Stored records
————————
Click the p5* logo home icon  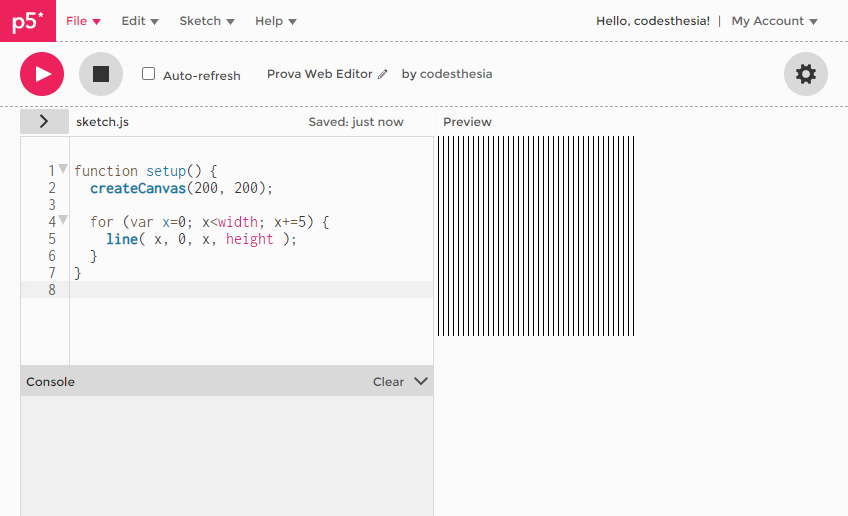[27, 21]
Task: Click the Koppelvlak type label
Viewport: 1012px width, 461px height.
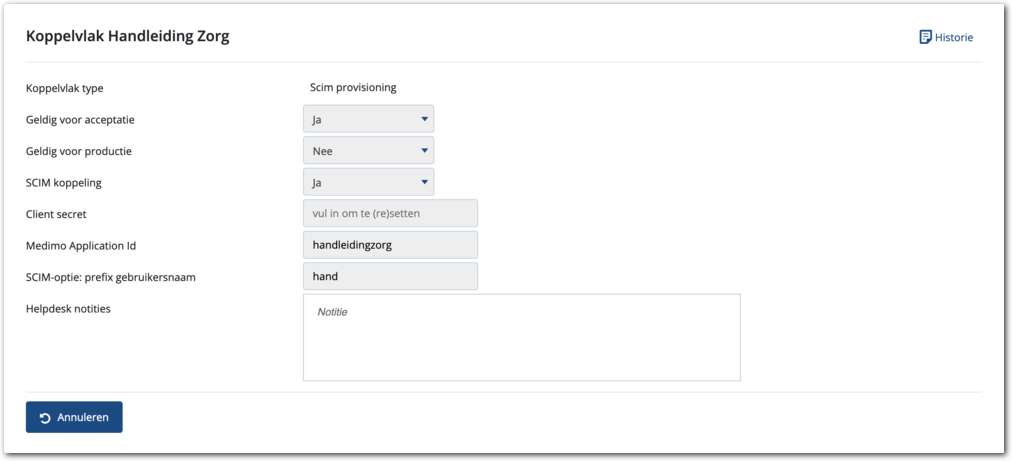Action: click(64, 88)
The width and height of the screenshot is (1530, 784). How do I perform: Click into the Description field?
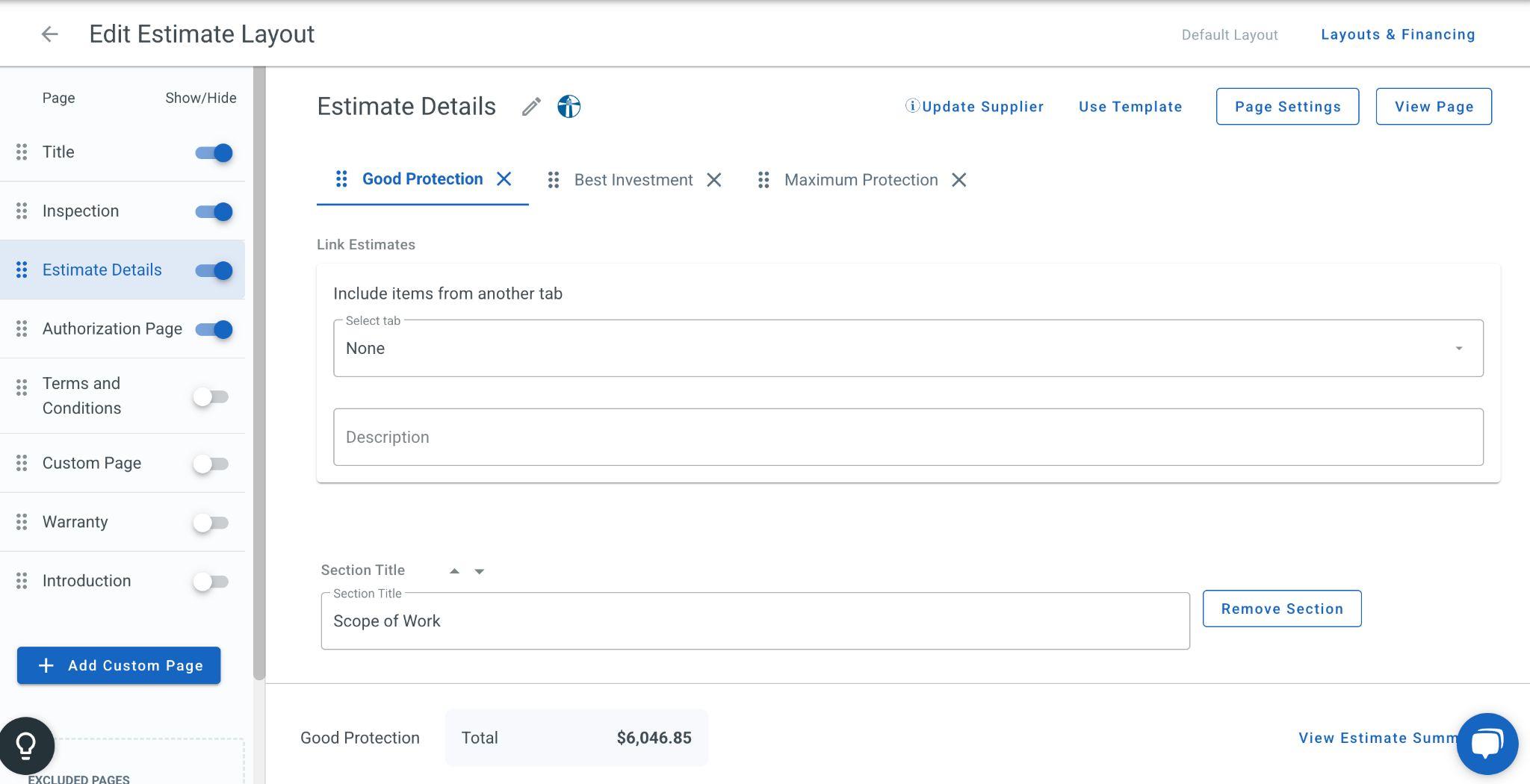click(908, 437)
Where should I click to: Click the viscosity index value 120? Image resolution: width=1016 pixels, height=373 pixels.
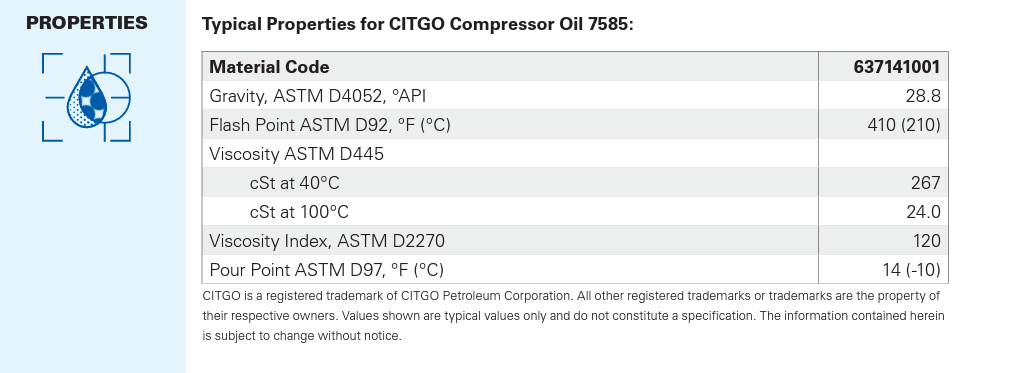[926, 241]
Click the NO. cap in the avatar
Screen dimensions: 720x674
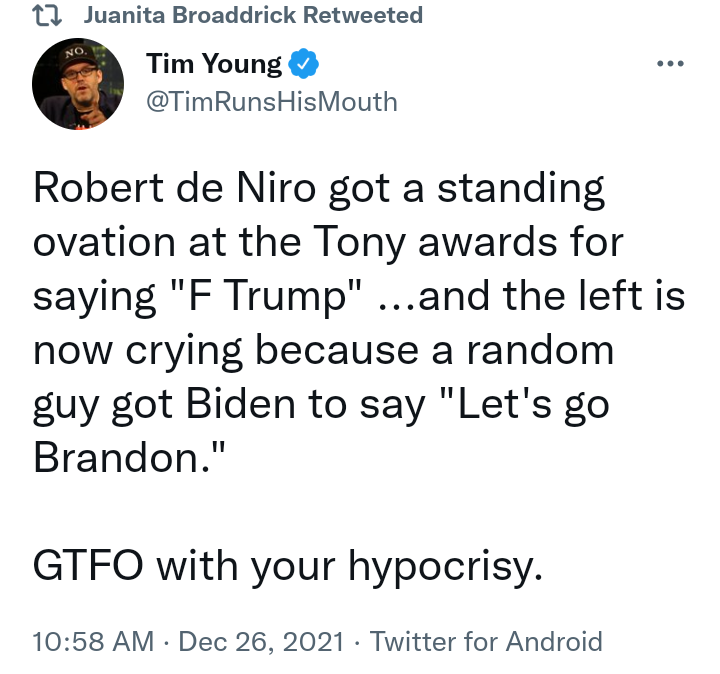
————————
■ Problem description ■
From the line holding "Where should I" to the final line of the data above, give each line again exactly, both ends included, and drop the pictures.

■ Result of the task ■
Where should I click to: Click the viscosity index value 120? Image resolution: width=1016 pixels, height=373 pixels.
[926, 241]
Click the NO. cap in the avatar
Screen dimensions: 720x674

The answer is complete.